A confiança é a virtude das pessoas que buscam caminhos que desafiem sua fé e seu amor ao próximo. São lutadoras e vencedoras. São pessoas conscientes de suas fraquezas, mas também de suas forças.
Pessoas que alimentam um grande amor em assumir certos desafios não comuns e, por isso mesmo, próprios de pessoas corajosas e destemidas. São pessoas confiantes na bondade de Deus e em suas limitadas capacidades.
Não olham para trás. Não duvidam em seus passos. Por mais difícil que seja a situação que se apresenta, vão enfrentando e assumindo.
Com certeza, vale a pena permanecer nessa fidelidade e nessa confiança, pois algo permanece evidente e ilumina seus passos. É Deus presente e caminhante no mesmo caminho.

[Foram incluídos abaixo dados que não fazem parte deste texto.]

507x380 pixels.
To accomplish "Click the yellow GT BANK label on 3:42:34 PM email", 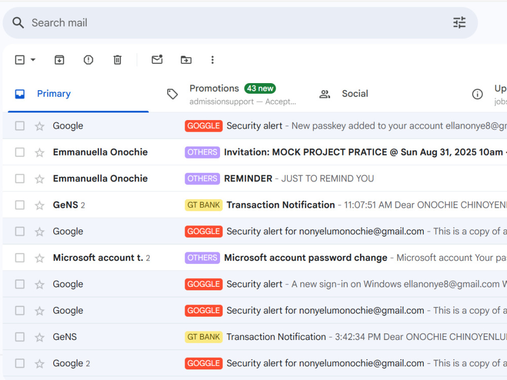I will tap(204, 337).
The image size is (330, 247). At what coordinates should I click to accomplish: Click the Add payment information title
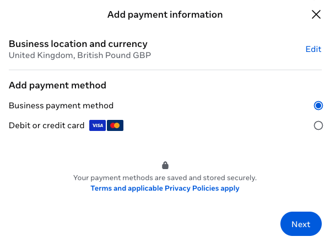coord(165,15)
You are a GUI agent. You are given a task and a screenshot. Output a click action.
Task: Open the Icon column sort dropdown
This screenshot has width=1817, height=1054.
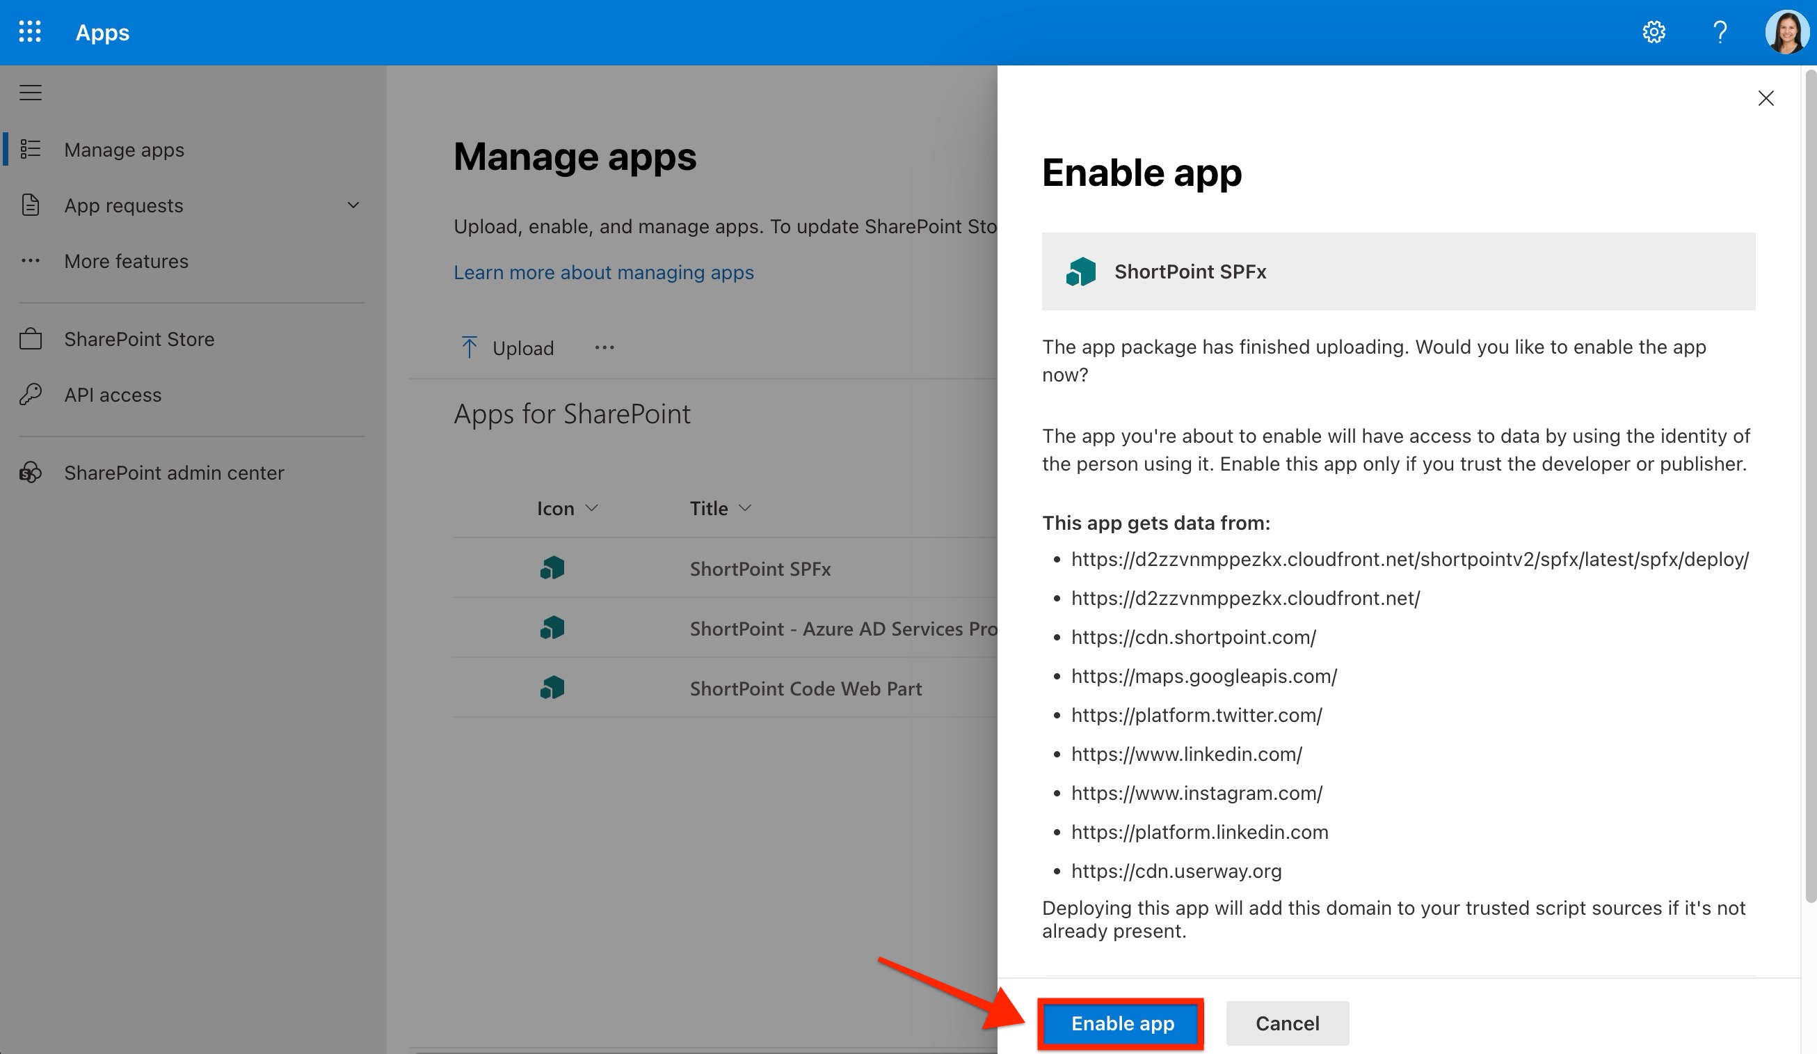(x=593, y=508)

Esse Deus é quem confia na gente. Confia em todas as pessoas que amam desafios, que valorizam talentos e que apostam em decisões corajosas.
Permito-me buscar na Bíblia Sagrada um exemplo de confiança em Deus e de perseverança na missão. A pessoa de Abraão mostra claramente o que pode realizar um ser humano depois que tenha se deixado atrair e amar por Deus.
Pessoa de idade avançada. Sua esposa também. Não tinham filhos. Nessa situação, são surpreendidos por Deus, que lhes faz um convite: deixar sua terra, suas posses, seus escravos e tudo o que possuíssem.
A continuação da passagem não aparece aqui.